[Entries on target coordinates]
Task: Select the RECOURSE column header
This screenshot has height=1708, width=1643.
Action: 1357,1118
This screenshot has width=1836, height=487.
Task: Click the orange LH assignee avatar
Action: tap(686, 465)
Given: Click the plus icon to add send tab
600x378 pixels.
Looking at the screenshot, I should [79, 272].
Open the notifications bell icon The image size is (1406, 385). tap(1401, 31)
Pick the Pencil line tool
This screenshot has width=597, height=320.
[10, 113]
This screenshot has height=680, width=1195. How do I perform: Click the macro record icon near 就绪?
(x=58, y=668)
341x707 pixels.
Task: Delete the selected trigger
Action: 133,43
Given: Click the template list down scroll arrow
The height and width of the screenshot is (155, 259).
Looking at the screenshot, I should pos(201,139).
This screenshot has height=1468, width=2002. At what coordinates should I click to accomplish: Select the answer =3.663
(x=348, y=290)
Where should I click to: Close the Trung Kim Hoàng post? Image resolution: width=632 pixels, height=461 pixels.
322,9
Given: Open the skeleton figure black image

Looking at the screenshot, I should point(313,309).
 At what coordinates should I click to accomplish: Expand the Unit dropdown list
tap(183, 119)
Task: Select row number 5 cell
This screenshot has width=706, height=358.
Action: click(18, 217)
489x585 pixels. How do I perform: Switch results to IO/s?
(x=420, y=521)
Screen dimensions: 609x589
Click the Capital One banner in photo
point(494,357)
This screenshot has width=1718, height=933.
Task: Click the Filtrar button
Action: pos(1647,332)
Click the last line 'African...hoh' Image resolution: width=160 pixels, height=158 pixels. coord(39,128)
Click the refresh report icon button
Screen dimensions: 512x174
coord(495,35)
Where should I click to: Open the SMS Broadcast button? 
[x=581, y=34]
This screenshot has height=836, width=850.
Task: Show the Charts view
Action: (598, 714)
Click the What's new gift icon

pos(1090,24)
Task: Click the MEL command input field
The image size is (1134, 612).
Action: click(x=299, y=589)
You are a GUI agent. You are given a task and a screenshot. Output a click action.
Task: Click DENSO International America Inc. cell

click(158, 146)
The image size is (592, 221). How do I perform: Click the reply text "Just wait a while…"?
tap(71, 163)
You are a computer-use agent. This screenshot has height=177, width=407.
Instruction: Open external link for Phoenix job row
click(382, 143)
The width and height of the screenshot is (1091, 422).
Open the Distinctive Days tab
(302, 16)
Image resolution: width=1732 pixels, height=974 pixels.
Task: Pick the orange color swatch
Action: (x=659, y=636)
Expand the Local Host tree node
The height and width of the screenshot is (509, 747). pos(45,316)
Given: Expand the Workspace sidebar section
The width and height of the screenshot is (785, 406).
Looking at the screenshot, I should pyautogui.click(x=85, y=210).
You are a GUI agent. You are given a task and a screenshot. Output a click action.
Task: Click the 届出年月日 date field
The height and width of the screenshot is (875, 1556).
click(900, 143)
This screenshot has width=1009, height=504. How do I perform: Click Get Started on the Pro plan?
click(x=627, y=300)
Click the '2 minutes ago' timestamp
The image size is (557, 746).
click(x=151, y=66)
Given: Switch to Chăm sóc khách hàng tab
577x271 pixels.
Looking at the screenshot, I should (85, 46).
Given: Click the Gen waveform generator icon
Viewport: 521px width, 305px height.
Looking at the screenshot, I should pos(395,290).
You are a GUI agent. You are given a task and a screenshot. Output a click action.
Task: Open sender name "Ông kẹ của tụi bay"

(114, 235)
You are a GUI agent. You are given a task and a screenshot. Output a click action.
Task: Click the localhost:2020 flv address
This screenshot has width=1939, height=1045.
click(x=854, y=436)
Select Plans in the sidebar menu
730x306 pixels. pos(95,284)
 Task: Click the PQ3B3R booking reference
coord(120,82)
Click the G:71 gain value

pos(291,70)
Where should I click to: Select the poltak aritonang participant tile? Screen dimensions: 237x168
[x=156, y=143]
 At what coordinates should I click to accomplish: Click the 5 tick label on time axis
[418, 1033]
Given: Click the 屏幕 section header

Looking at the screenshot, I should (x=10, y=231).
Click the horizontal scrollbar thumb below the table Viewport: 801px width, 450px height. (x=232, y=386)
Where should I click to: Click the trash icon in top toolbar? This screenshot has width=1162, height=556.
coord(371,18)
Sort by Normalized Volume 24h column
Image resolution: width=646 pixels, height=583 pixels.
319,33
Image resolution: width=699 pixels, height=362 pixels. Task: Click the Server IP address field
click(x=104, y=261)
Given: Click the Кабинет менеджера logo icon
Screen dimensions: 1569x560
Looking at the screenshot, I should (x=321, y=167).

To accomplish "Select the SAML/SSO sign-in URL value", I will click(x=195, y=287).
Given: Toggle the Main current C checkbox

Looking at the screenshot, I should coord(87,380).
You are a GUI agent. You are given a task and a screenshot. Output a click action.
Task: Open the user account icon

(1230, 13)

§ TASK STATEMENT:
Starting with the first of the lines above and going on through the line with "coord(495,35)", write them out again, swapping "Capital One banner" for "Capital One logo" and leaving everything else unchanged.

§ SOLUTION FOR THIS EXERCISE:
Task: Select the RECOURSE column header
This screenshot has height=1708, width=1643.
Action: 1357,1118
This screenshot has width=1836, height=487.
Task: Click the orange LH assignee avatar
Action: tap(686, 465)
Given: Click the plus icon to add send tab
600x378 pixels.
Looking at the screenshot, I should [79, 272].
Open the notifications bell icon The image size is (1406, 385). tap(1401, 31)
Pick the Pencil line tool
This screenshot has width=597, height=320.
[10, 113]
This screenshot has height=680, width=1195. How do I perform: Click the macro record icon near 就绪?
(x=58, y=668)
341x707 pixels.
Task: Delete the selected trigger
Action: 133,43
Given: Click the template list down scroll arrow
The height and width of the screenshot is (155, 259).
Looking at the screenshot, I should pos(201,139).
This screenshot has height=1468, width=2002. At what coordinates should I click to accomplish: Select the answer =3.663
(x=348, y=290)
Where should I click to: Close the Trung Kim Hoàng post? Image resolution: width=632 pixels, height=461 pixels.
322,9
Given: Open the skeleton figure black image

Looking at the screenshot, I should point(313,309).
 At what coordinates should I click to accomplish: Expand the Unit dropdown list
tap(183, 119)
Task: Select row number 5 cell
This screenshot has width=706, height=358.
Action: click(18, 217)
489x585 pixels. How do I perform: Switch results to IO/s?
(x=420, y=521)
Screen dimensions: 609x589
Click the Capital One logo in photo
point(494,357)
This screenshot has width=1718, height=933.
Task: Click the Filtrar button
Action: pos(1647,332)
Click the last line 'African...hoh' Image resolution: width=160 pixels, height=158 pixels. coord(39,128)
Click the refresh report icon button
Screen dimensions: 512x174
coord(495,35)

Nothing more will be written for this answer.